Demiryolu Havai Hatlarında Pantograf Kuvveti ve Seyir Teli Gerilimi İlişkisinin Sonlu Elemanlar Yöntemi ile İncelenmesi

Demiryolu havai hat elektrifikasyonu pantograf cihazı ile katener hatlara sürekli olarak enerji sağlamaktadır. Pantograf ve seyir teli etkileşimi, havai hat dinamiklerinin incelenmesinde önemli bir rol oynamaktadır. Havai hat bileşenleri yüksek hızda seyreden trenler nedeniyle dalgalı temas kuvvetlerine maruz kalırlar. Bu sebeple kontak teli/pantograf etkileşimi kontak tellerinin ve pantograf karbon çubuklarının çalışma ömrünün tahmin edilmesinde önem arzetmektedir. Bu çalışma, Avrupa'da kullanılan bir dizi standart havai hat tasarımında, Series 1, Sicat S1.0, Sicat H1.0, Re250 ve EAC 350, temas kuvveti ve seyir teli gerilim/gerinim ilişkisini sonlu elemanlar yöntemiyle incelemektedir. Elde edilen sonuçlar ön gerilim, hat uzunluğu, temas teli malzemesinin çeşidi ve gerilim-temas kuvveti arasında bir ilişki kurmaktadır. Pantograf temas kuvvetinin seyir telinde oluşturduğu eğilme etkisini anlamak, ana hatlardaki potansiyel arızaların önceden tahmin edilmesine katkıda bulunacak ve çeşitli havai hat tasarım parametrelerinin güvenilirliğinin belirlenmesinde önemli bir rol oynayacaktır.

> [İstenenler] Okuma parçasına göre kontak teli ile pantograf arasındaki etkileşim, kontak tellerinin ve pantograf karbon çubuklarının çalışma ömrünü tahmin etmede neden önemlidir? Bir ila üç cümleyle açıklayınız. Sonraki kayıtların okuma parçasıyla bir ilgisi yoktur.

> [Kayıtlar]
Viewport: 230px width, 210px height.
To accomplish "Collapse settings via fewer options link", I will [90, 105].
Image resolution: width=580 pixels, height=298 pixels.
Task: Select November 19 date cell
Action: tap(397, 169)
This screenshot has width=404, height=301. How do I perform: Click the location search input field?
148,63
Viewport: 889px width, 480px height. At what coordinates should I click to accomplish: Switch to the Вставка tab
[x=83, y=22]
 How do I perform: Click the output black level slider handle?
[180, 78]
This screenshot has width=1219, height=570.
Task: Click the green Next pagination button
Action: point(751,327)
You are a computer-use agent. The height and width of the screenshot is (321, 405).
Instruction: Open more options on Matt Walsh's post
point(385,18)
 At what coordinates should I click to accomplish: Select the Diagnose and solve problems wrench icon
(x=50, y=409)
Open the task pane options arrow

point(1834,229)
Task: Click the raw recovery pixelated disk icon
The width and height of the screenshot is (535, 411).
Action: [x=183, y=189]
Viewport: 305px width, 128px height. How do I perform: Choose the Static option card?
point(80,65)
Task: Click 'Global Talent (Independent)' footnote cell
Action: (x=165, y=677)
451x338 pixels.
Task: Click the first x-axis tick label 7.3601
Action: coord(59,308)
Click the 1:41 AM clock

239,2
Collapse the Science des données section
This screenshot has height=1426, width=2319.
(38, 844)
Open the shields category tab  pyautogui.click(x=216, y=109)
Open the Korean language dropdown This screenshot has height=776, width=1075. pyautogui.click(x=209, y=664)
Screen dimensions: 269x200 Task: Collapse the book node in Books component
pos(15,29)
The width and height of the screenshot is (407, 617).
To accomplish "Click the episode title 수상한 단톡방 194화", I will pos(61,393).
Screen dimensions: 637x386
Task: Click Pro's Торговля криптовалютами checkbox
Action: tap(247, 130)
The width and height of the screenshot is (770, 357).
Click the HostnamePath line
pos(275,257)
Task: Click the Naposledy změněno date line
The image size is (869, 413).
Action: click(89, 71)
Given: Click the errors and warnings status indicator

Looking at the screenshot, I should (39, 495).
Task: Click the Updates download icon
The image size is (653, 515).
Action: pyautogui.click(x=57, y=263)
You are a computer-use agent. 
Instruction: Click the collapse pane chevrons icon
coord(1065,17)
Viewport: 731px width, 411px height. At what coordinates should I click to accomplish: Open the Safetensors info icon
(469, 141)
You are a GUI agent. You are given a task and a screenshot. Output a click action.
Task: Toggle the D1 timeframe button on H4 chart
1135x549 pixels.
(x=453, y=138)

> [Çözümlü Alıştırma] Havai hat bileşenleri, yüksek hızda seyreden trenler yüzünden dalgalı temas kuvvetlerine maruz kalır. Bu yüzden kontak teli ile pantograf arasındaki etkileşim, kontak tellerinin ve pantograf karbon çubuklarının çalışma ömrünün tahmininde önem taşır.